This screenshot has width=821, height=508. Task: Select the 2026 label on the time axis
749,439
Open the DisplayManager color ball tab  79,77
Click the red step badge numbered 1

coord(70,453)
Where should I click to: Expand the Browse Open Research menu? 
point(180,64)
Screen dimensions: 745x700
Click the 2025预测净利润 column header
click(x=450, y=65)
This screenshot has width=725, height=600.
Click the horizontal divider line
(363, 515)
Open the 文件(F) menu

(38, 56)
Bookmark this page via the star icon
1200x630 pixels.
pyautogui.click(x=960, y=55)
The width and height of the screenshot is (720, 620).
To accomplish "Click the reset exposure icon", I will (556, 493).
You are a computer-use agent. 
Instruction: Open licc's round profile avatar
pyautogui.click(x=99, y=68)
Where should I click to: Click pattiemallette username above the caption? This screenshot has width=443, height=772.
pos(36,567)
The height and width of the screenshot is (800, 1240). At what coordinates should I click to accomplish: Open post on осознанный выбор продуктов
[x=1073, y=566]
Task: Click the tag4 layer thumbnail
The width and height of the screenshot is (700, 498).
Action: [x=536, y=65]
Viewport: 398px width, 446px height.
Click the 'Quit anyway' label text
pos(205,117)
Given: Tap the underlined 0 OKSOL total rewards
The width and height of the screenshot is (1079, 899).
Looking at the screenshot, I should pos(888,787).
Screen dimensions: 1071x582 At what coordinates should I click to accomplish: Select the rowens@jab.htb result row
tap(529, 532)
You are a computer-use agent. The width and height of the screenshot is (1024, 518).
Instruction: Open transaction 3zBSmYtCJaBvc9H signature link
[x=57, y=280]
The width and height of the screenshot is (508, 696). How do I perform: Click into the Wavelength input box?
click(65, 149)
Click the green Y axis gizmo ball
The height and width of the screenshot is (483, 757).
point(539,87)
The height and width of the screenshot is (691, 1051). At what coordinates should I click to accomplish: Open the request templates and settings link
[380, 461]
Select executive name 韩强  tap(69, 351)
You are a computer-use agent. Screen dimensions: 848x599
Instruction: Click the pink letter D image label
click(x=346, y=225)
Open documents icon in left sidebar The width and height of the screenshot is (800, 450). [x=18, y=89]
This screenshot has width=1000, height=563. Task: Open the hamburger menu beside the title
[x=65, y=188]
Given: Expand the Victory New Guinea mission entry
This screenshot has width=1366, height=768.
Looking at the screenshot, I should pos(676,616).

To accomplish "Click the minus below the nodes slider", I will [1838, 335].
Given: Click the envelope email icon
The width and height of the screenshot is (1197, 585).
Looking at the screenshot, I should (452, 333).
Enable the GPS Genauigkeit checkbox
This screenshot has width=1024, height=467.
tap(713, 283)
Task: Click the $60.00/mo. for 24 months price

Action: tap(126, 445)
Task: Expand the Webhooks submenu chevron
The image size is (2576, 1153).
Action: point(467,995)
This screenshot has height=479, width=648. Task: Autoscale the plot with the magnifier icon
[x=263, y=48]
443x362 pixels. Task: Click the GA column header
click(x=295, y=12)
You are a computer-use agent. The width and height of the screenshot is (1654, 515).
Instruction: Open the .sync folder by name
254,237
§
Pick out every line of the listing containing the word "computer", and show those lines.

You are a computer-use agent. 
You are a computer-use agent. The width and height of the screenshot is (1024, 518).
You are a computer-use agent. Screen dimensions: 848x599
You are a computer-use agent. The width and height of the screenshot is (1654, 515).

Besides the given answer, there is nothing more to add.